Pasal 10
BAB 2 — PENCEGAHAN PENCEMARAN DAN PENCEGAHAN KERUSAKAN SUMBER DAYA IKAN DAN LINGKUNGANNYA
(1) Pemerintah, gubernur, bupati/wali kota, dan Setiap Orang yang melakukan kegiatan dan/atau usaha pemanfaatan pulau-pulau kecil dan perairan sekitarnya sebagaimana dimaksud dalam Pasal 6 ayat (5) huruf b, wajib dilengkapi dengan prasarana dan sarana pencegahan Pencemaran Sumber Daya Ikan dan Lingkungannya.
(2) Kegiatan dan/atau usaha pemanfaatan pulau-pulau kecil dan perairan sekitarnya sebagaimana dimaksud pada ayat (1) meliputi: a. budidaya laut; b.
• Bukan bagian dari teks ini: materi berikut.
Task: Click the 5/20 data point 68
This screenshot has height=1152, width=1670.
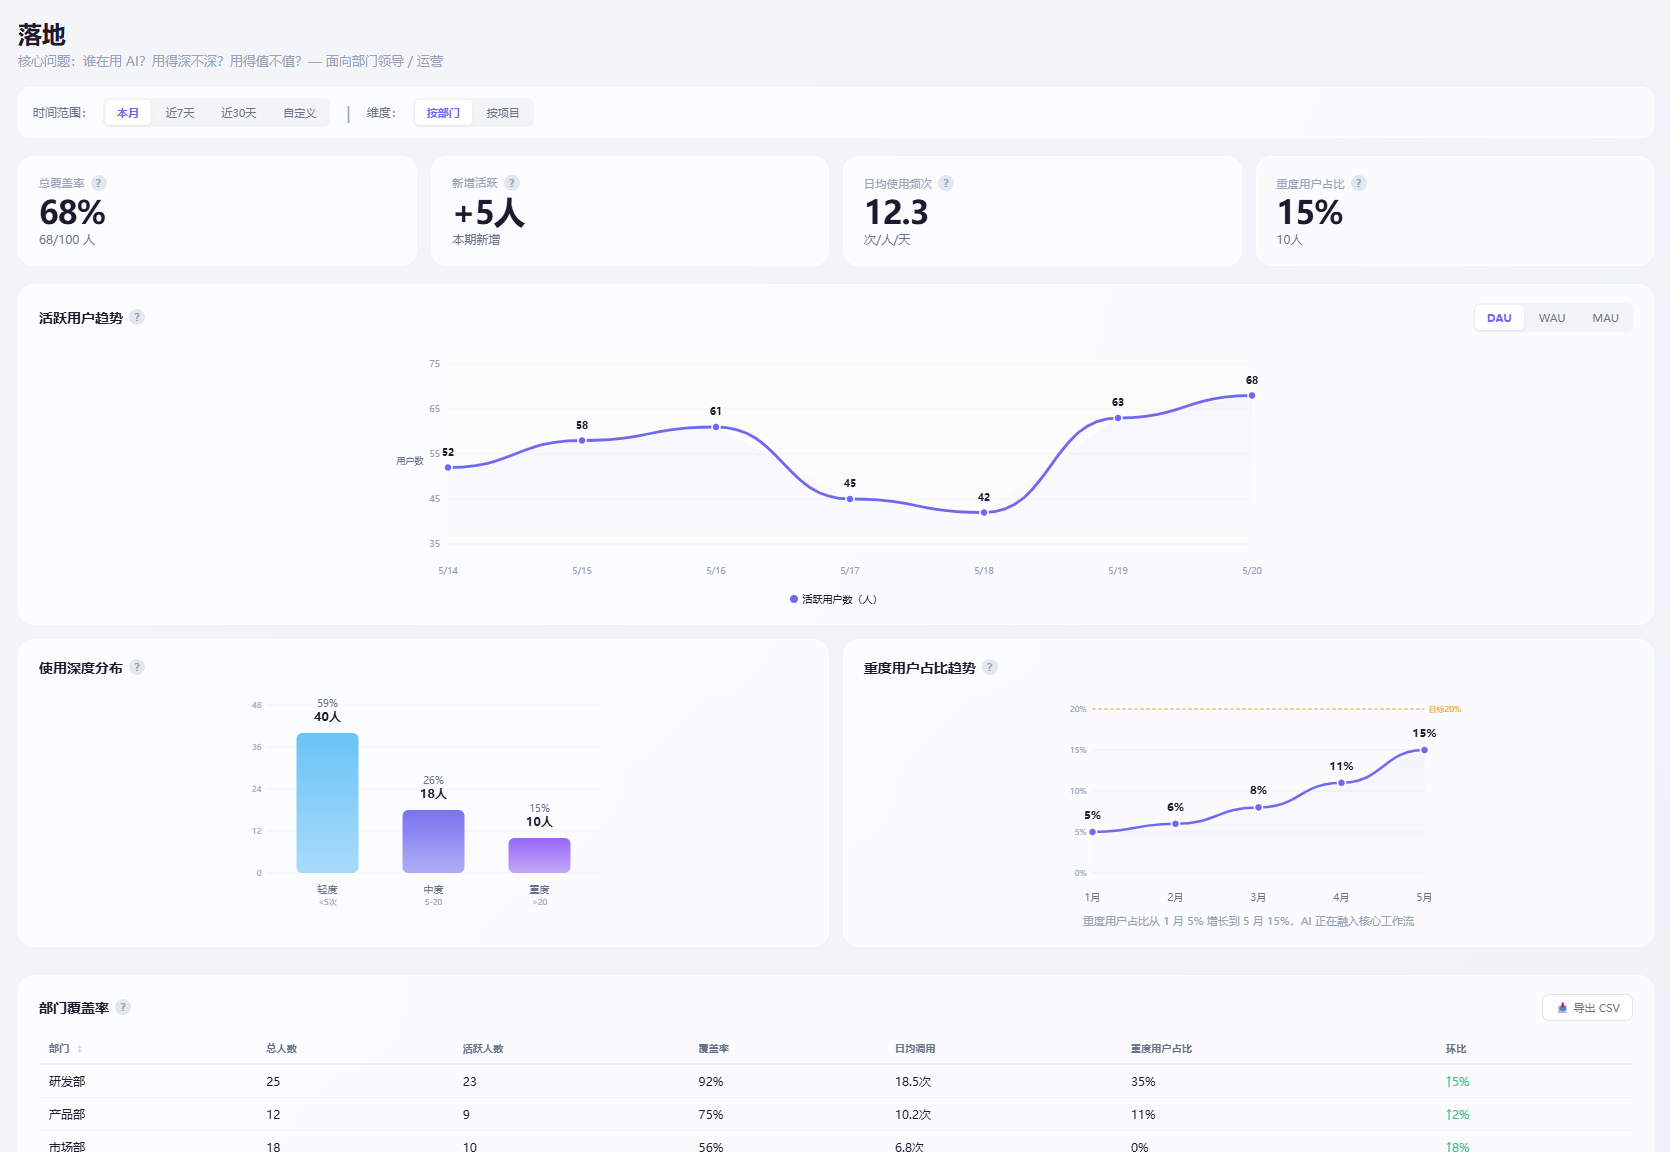Action: pyautogui.click(x=1252, y=395)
Usaha Wisata Tirta; c. usaha perikanan dan kelautan serta industri perikanan secara lestari; d. pertanian organik; e. peternakan; f. fasilitas penyimpanan minyak (oil storage); dan g. permukiman di atas air. (3) Pencegahan Pencemaran Sumber Daya Ikan dan Lingkungannya untuk kegiatan dan/atau usaha pemanfaatan pulau-pulau kecil dan perairan di sekitarnya sebagaimana dimaksud pada ayat (2) dilakukan melalui: a. penyediaan sarana sanitasi, berupa:
- toilet dilengkapi dengan septic tank;
- jaringan air limbah;
- sarana pengolahan limbah cair domestik;
- sarana pengolahan sampah padat organik;
- jaringan air bersih;
- tempat penampungan sampah terpilah; dan 7) sarana pengangkut sampah hingga tempat pembuangan sementara atau pusat daur ulang sampah; b. pembuatan aturan yang mengharuskan pengelola maupun penduduk setempat tidak membuang sampah sembarangan; c. pengaturan sistem pengolahan dan pembuangan limbah di pulau-pulau kecil dan perairan di sekitarnya sehingga tidak mencemari lingkungan; dan d. pengawasan atas penggunaan bahan-bahan yang berpotensi menjadi penyebab pencemaran lingkungan.